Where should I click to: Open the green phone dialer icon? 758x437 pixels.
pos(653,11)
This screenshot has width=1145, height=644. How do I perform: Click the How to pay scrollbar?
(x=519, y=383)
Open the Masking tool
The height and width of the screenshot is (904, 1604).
* * *
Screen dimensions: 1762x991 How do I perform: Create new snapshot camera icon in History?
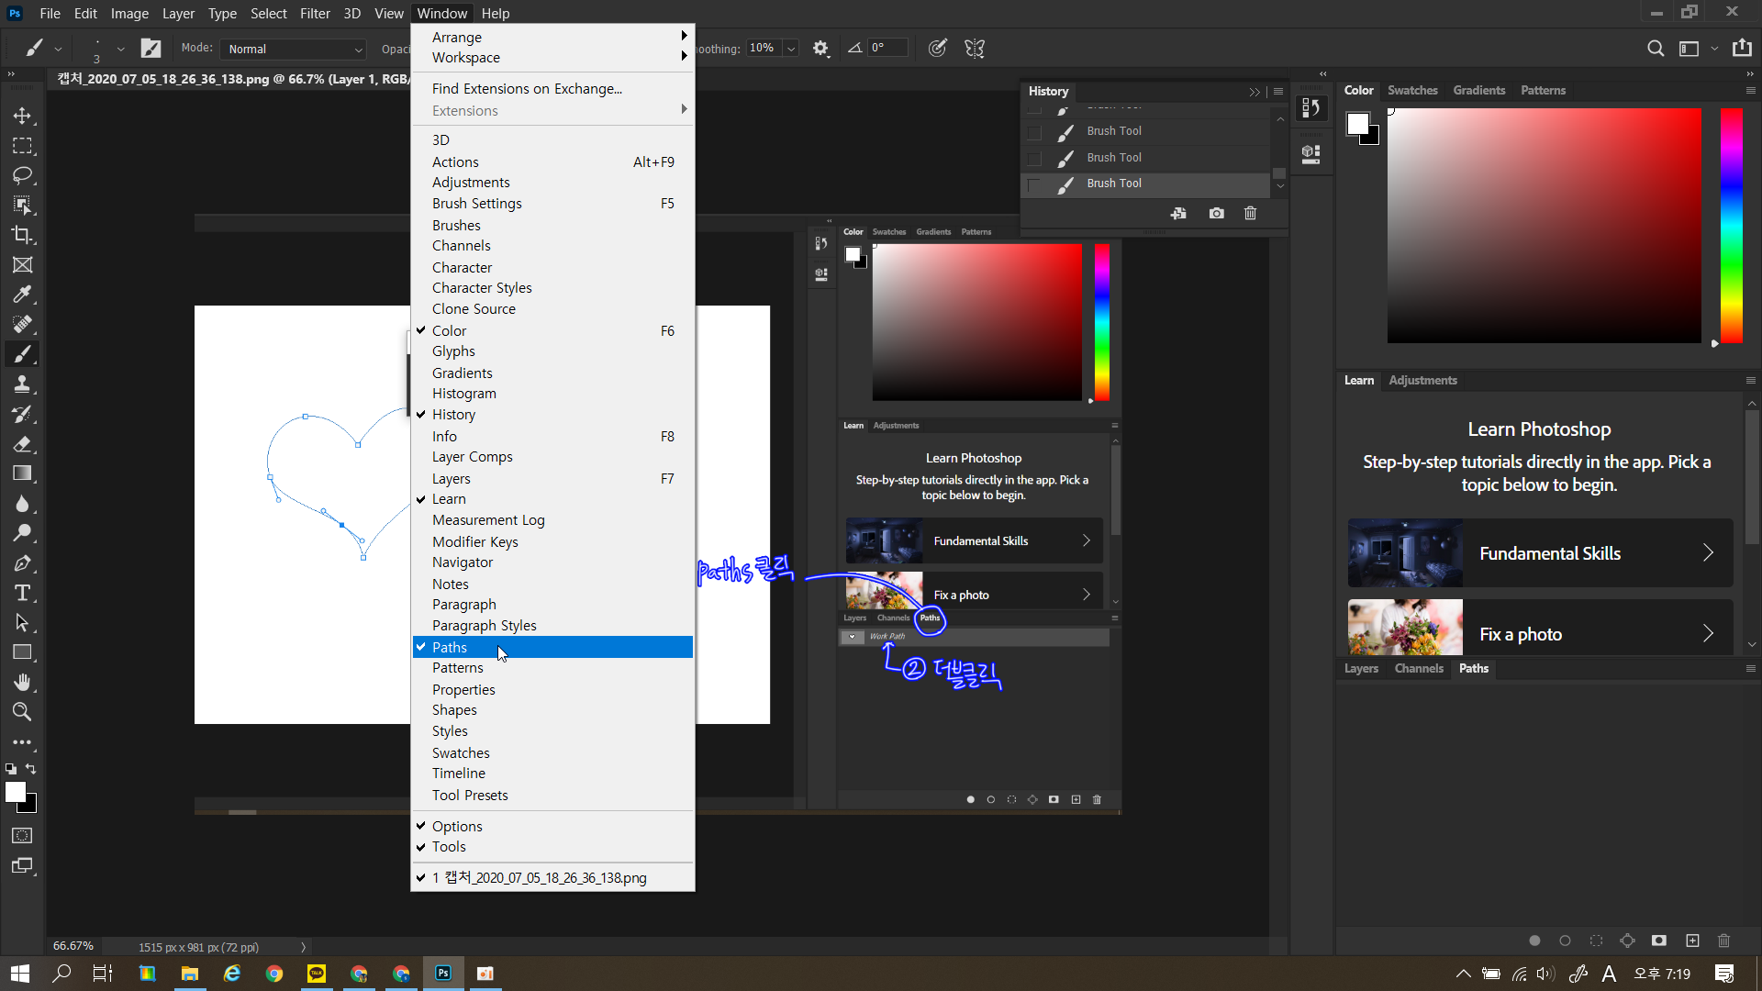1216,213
...
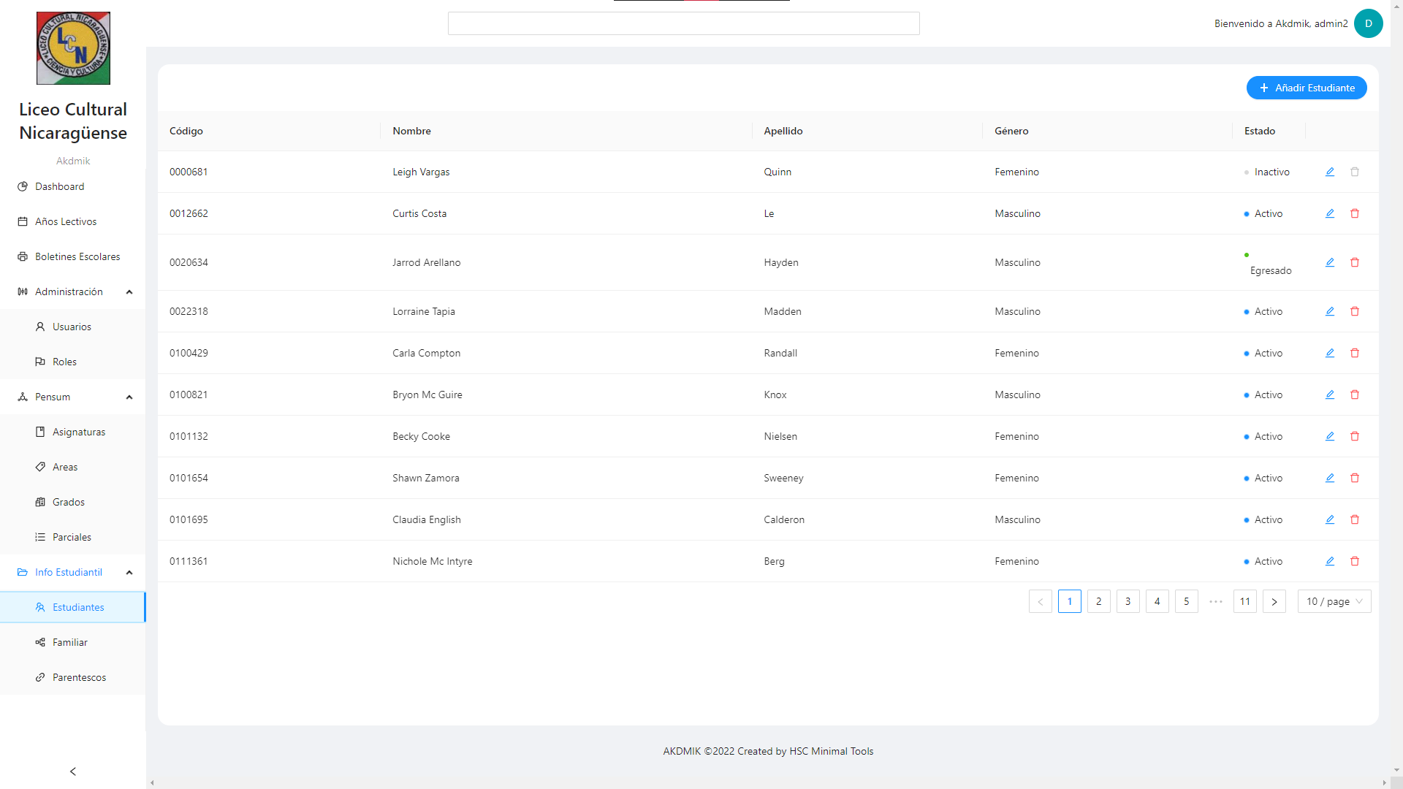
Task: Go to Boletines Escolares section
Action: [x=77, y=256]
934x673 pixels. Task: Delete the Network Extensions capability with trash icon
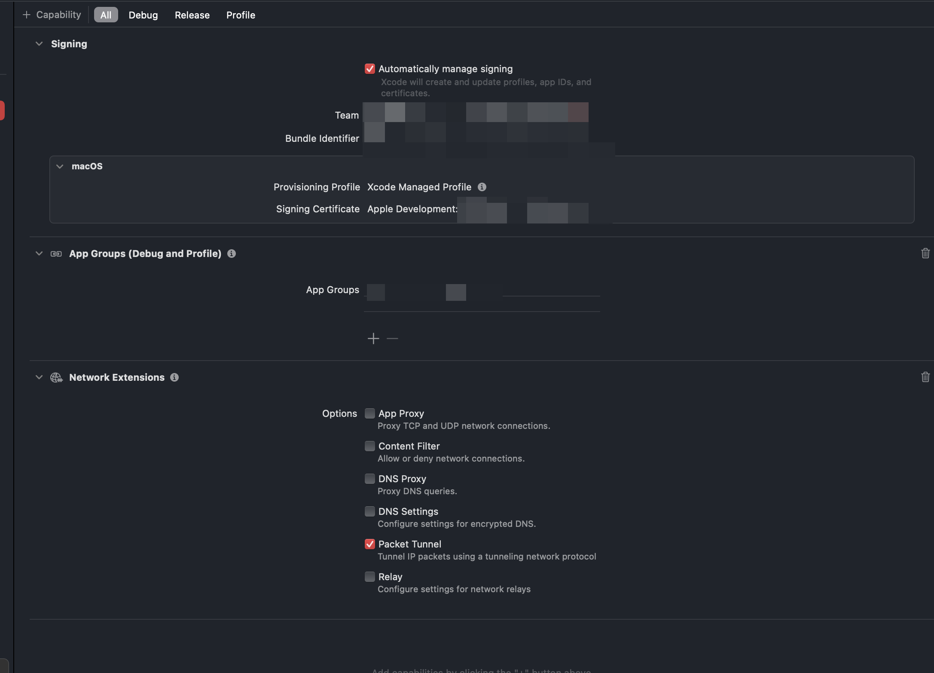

> **EXERCISE AIM**
Taking the entries above, write out exactly the lines starting with the line containing "Where should I" and going on through the line containing "The height and", both included, and nothing else.

> **YOUR RESPONSE**
Where should I click to: Open the green phone dialer icon? 758x437 pixels.
pos(653,11)
This screenshot has width=1145, height=644. How do I perform: Click the How to pay scrollbar?
(x=519, y=383)
Open the Masking tool
The height and width of the screenshot is (904, 1604).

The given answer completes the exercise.